Jones applied for food stamps. She says the state worker she met with told her she was eligible for expedited assistance, and she'd get her benefits within a week.
But the money didn't show up. Not for two months.
In a recent federal court hearing, nine employees of New Mexico's Income Support Division — which oversees food stamps — took the stand to testify about fake assets being added to food stamps applications.
Documents show Jones didn't list any assets on her application, but somewhere along the line, someone changed the number so her case file showed $150. That's enough to bump her out of the emergency help category.
"When you take someone's food from them, they don't have anything, and that's really sad," Jones says. "And for them to take that away, it makes you feel like nothing."
When higher-ups were questioned in court, they pleaded the Fifth repeatedly. The state launched an internal investigation, but the results are sealed, and officials have refused to grant interviews about the allegations.
"It cuts across that myth that the food stamps participants commit fraud," says Sovereign Hager, who works with the New Mexico Center on Law and Poverty.

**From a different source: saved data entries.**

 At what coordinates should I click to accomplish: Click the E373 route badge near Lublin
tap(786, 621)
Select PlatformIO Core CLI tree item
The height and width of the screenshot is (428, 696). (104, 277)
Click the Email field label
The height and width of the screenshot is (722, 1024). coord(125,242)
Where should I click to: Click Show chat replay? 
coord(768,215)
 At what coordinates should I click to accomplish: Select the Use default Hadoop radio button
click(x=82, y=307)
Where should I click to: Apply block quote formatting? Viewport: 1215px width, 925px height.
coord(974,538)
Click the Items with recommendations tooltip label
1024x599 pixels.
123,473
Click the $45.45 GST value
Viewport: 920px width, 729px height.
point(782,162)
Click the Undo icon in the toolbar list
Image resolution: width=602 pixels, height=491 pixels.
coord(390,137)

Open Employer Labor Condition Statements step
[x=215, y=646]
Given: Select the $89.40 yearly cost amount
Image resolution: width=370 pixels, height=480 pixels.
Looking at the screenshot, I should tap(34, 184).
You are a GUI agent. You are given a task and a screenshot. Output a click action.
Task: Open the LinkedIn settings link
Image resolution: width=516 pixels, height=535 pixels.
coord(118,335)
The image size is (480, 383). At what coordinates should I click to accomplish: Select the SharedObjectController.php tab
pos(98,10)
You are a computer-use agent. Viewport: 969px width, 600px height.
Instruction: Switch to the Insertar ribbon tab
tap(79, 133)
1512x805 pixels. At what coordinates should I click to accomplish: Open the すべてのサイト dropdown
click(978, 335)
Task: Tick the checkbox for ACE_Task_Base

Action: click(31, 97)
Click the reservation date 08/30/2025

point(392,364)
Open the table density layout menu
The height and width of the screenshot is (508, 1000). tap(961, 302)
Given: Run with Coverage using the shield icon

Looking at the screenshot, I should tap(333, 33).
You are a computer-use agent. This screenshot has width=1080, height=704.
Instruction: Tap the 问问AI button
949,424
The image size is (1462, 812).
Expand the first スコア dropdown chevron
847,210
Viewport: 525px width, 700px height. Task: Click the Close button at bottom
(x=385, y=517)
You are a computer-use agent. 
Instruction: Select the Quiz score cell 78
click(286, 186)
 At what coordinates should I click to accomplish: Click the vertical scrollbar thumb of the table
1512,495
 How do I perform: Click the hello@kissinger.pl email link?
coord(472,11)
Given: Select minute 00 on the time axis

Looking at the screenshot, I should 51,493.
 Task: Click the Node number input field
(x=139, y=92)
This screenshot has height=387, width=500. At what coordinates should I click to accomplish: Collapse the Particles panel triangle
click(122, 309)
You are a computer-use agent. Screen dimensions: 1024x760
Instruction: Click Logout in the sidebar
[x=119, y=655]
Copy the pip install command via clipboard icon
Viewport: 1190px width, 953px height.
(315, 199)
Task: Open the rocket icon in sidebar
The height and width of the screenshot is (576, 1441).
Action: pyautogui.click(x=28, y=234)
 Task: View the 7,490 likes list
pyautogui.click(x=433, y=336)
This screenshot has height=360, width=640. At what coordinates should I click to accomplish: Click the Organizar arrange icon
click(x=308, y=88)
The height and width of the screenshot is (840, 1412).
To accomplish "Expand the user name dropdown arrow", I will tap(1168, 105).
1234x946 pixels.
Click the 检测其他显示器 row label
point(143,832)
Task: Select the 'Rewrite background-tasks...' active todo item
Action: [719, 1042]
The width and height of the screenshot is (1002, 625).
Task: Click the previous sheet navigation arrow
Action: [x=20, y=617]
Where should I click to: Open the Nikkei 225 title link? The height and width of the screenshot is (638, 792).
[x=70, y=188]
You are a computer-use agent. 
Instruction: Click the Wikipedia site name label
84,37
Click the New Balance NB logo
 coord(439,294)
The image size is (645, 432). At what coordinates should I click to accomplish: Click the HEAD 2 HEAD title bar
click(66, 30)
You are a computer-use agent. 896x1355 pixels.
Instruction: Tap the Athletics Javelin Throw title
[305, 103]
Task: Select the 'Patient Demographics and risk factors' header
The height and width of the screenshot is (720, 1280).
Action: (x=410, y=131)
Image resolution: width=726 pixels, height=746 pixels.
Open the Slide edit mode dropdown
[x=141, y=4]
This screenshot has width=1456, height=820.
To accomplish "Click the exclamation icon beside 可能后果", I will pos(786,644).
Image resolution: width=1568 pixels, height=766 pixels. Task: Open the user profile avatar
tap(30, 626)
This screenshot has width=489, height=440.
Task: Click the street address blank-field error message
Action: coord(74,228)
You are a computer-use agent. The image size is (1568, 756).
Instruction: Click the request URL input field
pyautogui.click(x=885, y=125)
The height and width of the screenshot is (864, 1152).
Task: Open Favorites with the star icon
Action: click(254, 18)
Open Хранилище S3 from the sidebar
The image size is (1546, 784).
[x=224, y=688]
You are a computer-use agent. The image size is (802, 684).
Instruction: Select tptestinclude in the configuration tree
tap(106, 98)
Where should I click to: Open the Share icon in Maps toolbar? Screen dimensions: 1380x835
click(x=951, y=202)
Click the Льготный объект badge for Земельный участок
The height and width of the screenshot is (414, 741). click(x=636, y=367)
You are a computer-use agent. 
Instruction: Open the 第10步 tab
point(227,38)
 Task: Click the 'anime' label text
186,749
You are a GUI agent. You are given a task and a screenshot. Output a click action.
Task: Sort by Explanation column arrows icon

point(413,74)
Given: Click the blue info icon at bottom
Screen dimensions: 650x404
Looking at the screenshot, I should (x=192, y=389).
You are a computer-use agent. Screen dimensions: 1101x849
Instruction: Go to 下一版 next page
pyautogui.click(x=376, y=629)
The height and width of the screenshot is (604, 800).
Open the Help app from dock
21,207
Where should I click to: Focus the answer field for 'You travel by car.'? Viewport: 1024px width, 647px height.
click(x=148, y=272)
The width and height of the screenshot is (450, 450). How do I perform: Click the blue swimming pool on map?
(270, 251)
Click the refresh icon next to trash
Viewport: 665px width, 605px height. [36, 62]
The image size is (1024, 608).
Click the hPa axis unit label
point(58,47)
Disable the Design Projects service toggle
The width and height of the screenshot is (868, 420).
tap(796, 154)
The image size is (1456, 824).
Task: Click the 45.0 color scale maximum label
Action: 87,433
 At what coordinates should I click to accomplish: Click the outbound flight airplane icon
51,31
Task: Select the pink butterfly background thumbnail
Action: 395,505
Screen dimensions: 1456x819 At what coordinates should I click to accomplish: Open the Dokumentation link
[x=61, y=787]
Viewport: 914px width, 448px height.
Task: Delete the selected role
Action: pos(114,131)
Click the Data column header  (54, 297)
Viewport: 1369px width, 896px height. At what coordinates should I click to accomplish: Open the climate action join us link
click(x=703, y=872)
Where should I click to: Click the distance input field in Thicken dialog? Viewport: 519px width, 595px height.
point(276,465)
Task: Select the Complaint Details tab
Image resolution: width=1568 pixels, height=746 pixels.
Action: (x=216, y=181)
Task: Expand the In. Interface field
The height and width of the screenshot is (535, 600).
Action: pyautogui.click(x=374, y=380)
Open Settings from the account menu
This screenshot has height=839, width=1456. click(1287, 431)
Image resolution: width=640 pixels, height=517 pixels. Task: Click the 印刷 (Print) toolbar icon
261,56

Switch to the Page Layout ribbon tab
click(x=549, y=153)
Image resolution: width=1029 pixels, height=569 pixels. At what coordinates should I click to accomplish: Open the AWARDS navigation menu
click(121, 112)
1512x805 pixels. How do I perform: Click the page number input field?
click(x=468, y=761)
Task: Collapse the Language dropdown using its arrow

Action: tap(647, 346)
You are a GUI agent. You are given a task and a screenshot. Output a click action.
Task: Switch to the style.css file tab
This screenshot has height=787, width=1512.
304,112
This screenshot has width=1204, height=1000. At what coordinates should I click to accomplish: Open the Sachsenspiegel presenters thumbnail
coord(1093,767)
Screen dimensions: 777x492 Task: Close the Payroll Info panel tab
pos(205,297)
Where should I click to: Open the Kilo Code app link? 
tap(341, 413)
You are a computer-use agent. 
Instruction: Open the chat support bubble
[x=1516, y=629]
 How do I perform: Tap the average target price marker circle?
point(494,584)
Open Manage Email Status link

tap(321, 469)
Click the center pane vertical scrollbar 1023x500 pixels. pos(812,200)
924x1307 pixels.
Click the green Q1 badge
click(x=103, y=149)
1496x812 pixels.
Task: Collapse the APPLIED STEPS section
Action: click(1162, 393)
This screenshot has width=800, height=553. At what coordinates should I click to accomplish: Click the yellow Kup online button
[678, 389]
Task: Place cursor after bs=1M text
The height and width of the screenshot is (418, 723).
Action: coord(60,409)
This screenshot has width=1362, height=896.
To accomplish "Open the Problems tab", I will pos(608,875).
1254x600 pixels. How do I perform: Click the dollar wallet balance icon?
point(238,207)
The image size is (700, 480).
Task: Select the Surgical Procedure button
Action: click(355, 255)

Hager is one of the lawyers who took the state to court.
"The bigger danger here is that we're not administering these programs effectively — that eligible people can't get what they need when they need it," she says.
Actually, New Mexico's been under legal pressure for more than 20 years about how it doles out public assistance.
Angela Dominguez, one of the Income Support Division workers who testified against the state said she would repeatedly pass a case file to a manager for review, but when it came back it was no longer an emergency food stamp case.
"I was asked to falsify applications," says Angela Dominguez, one of the Income Support Division workers who testified against the state. "They taught me."
That's similar to what happened to Jones.
"Nobody wanted to do it," Dominguez says. "It was wrong."
Dominguez lives in southeastern New Mexico in the city of Portales, which is surrounded by farms. This winter's cold snap killed thousands of dairy cows.
She says that affected the livelihood of many families in her area and sent folks into her office looking for help.
"It's a small community," Dominguez says. "I have to face these families. I see them at the grocery store. These are people that are counting on me to do right by them. I couldn't keep living that way."
She tried to bring up the issue internally first and says she got nowhere, so she contacted the state employees union. She thought her office was the only one falsifying applications, but the union found workers with the same story in other parts of New Mexico.
Dominguez says this has been happening for years.
"It's ridiculous," she says. "It's ridiculous that it's gone on this long and that nobody's said anything."
Since the allegations surfaced, a top official with the U.S. Department of Agriculture, which oversees food stamps, has called New Mexico's system the "most fouled-up" in the country.
In a letter, state officials outlined reforms. But the judge could put a third party in charge of processing food stamps applications in New Mexico.